Riti e Feste

Il fuoco di Sant’Antonio in Sardegna tra leggenda e tradizione

13 Gennaio 2019

Cinque cose da sapere sulla festa di Sant’Antonio in Sardegna

Tra i santi maggiormente invocati in Sardegna ce n’è uno in particolare, di origine egiziana e dallo stile quanto mai sobrio, che tutti gli inverni viene festeggiato con enormi falò. Stiamo parlando di Sant’Antonio Abate, meglio conosciuto come Sant’Antoni de su fogu, che la Chiesa ricorda il 17 gennaio.

Sono pochi i paesi dell’isola dove questa figura non viene omaggiata con fiamme propiziatorie, doni e preghiere.

Il culto di Sant’Antonio ha origini particolari essendosi sovrapposto, come si può registrare in tante altre circostanze, a riti ancestrali già praticati nelle comunità locali per onorare divinità pagane, ereditandone l’intero impianto di simboli, racconti e significati.

Da qui le palesi affinità tra il culto di Sant’Antonio Abate e quello di Prometeo: entrambi rubarono il fuoco per donarlo agli uomini. Ma che strana coincidenza!?  😀 

Detto ciò, adesso vi voglio segnalare cinque cose su Sant’Antonio e il suo culto che potrebbero esservi utili se, in questi freddi giorni di gennaio, intenderete avventurarvi in giro per la Sardegna alla scoperta di questa bella tradizione. Iniziamo dai fuochi.

  1. I fuochi di Sant’Antonio Abate

Tutti gli anni, nel pomeriggio del 16 gennaio, numerosi comuni della Sardegna si animano grazie all’accensione di grandi fuochi benedetti, dai parroci prima e dalle stelle poi, attorno ai quali si riuniscono intere collettività.

Il fuoco diventa, in questo modo, un elemento di aggregazione, simbolo di unione, comunione e occasione di divertimento.

Ai margini del falò, infatti, vengono spesso improvvisati i balli sardi accompagnati dalla musica di un organetto, si beve un bicchierino in compagnia, si cantano versi in rima o, molto più semplicemente, si scambiano quattro chiacchiere tra amici e conoscenti.

Complice il gioco di luci e ombre animate dalle scintille impazzite provenienti dai tizzoni ardenti, l’atmosfera che si crea davanti al fuoco di Sant’Antonio è magica e immersiva, tutta da vivere.

Fuoco di Sant'Antonio. Sedilo

Fuoco di Sant’Antonio. Sedilo (ph. Pietro Caria)

In alcuni paesi, pochi per la verità (Sedilo, in provincia di Oristano, è uno di questi), sopravvive un’antica usanza: l’accensione del falò è accompagnata da aste particolari a cui partecipano, in maniera animata, tantissime persone. Queste aste sono note con il nome di “Prozetos”.

Voci tratte da una raccolta
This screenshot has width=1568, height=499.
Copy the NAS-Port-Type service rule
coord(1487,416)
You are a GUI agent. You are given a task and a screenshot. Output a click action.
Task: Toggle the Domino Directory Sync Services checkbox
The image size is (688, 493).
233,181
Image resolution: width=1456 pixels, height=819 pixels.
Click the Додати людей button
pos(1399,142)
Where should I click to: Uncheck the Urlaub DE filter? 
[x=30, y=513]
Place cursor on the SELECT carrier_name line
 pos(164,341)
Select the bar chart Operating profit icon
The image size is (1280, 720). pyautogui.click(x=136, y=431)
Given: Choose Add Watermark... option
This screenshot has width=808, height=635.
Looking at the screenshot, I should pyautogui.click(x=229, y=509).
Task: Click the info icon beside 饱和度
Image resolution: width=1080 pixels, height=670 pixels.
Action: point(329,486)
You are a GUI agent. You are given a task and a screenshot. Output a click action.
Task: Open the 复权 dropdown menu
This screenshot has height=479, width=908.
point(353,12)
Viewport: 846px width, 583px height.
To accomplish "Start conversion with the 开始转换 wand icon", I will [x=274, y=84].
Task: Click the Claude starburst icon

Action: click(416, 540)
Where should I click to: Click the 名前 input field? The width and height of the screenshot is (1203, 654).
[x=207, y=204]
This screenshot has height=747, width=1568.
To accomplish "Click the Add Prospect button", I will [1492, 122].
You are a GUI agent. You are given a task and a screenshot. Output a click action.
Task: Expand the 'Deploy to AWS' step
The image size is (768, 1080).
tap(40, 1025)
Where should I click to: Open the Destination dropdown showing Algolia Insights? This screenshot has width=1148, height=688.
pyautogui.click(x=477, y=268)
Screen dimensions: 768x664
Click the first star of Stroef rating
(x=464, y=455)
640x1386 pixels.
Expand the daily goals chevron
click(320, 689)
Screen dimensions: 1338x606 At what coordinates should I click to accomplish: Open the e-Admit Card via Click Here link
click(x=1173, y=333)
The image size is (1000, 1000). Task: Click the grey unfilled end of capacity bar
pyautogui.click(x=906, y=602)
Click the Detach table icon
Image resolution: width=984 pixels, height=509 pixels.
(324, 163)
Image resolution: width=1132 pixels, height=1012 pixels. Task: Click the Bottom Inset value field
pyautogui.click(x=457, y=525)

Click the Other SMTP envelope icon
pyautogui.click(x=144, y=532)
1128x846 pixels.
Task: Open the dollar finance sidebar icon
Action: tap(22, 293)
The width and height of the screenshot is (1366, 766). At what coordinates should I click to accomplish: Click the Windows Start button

Compiti da svolgere:
a – Nel testo sulla festa di Sant'Antonio in Sardegna, in quale giorno la Chiesa ricorda Sant'Antonio Abate?
b – Stampa il passo del testo sulla festa di Sant'Antonio in Sardegna che comincia con le parole "1. I fuochi" e si ferma dopo "tutta da vivere.".

Soluzioni dei compiti:
a – Il 17 gennaio.

b –
1. I fuochi di Sant’Antonio Abate

Tutti gli anni, nel pomeriggio del 16 gennaio, numerosi comuni della Sardegna si animano grazie all’accensione di grandi fuochi benedetti, dai parroci prima e dalle stelle poi, attorno ai quali si riuniscono intere collettività.

Il fuoco diventa, in questo modo, un elemento di aggregazione, simbolo di unione, comunione e occasione di divertimento.

Ai margini del falò, infatti, vengono spesso improvvisati i balli sardi accompagnati dalla musica di un organetto, si beve un bicchierino in compagnia, si cantano versi in rima o, molto più semplicemente, si scambiano quattro chiacchiere tra amici e conoscenti.

Complice il gioco di luci e ombre animate dalle scintille impazzite provenienti dai tizzoni ardenti, l’atmosfera che si crea davanti al fuoco di Sant’Antonio è magica e immersiva, tutta da vivere.